In its first six months, VPS earned nearly $45,000, half her former law firm salary. In 2007, revenue topped $350,000 with the addition of one paralegal. Today VPS is a full-service, seven-member paralegal firm—including litigation, probate, patent and securities specialists—and is on target to earn about $750,000.
The kicker: VPS charges clients only $80 per hour, about $200 less than a large firm would.
“Every year revenues are crazier than I’ve ever expected,” Annunciata says.
The 53-year-old single mother of one daughter gives an exasperated sigh as she recounts her frustrations at the lack of technological support at her last law firm employer. “I know I’m a good paralegal,” she asserts. “I knew how to do the work, but my stuff wasn’t there.”
She means her bag of tricks: the forms, tips and reminders needed to complete tasks like dissolving a corporation quickly and correctly. She had gathered those materials while with a previous employer, but they became that firm’s property and she couldn’t take them with her.

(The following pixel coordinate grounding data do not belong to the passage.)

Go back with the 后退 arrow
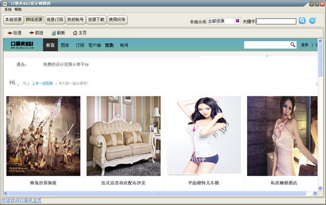326x205 pixels. click(10, 33)
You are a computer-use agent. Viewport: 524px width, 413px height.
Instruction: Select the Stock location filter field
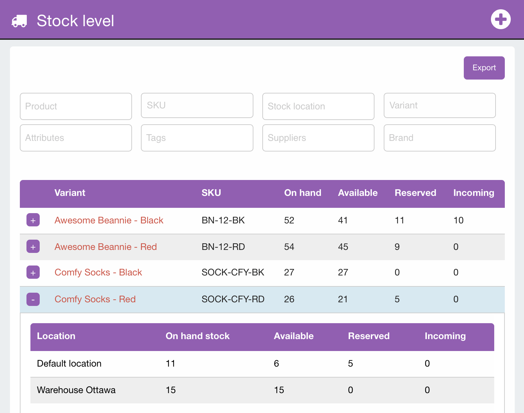318,106
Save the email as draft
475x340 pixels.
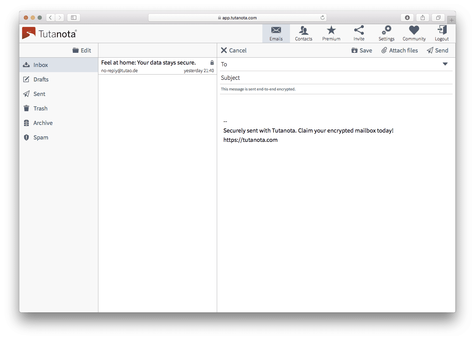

“I would look at the computer and I would ask, ‘Why can’t I go to Google to remind me?’ I decided that would be the coolest thing in the world, to have those resources, because wherever you were, you could be a great paralegal.”
When pitches to Lexis and Westlaw failed, Annunciata created her own online resource, LeapLaw, supplying forms of agreement or director-stockholder consent, procedural updates and information on doing legal business in any of the 50 states.
But when the challenges and costs of building an online business proved daunting, Annunciata supplemented her income by taking on corporate paralegal work from former lawyer colleagues, as well as referrals. LeapLaw is also a source of new clients, though a minor one.
“Denise had the skill set and the entrepreneurial drive to get it done,” Boston attorney Steve Shishko says of founding VPS. “She has hundreds of ideas. She’ll say, ‘One has to work; I’m going to figure out which one it is, and I’m going to make it work.’ ”
Making it work involves fostering respect and camaraderie among the VPS paralegals and their many clients through an online platform Annunciata is constantly perfecting.
Although expanding VPS seems the next logical step, Annunciata insists her plan has a more personal goal than to increase revenue.
After jumping from one law firm to the next, “I realized you can’t leave a job for the money, and you can’t go back,” she says. “I sort of stumbled, but when I found this, I created a job I love.”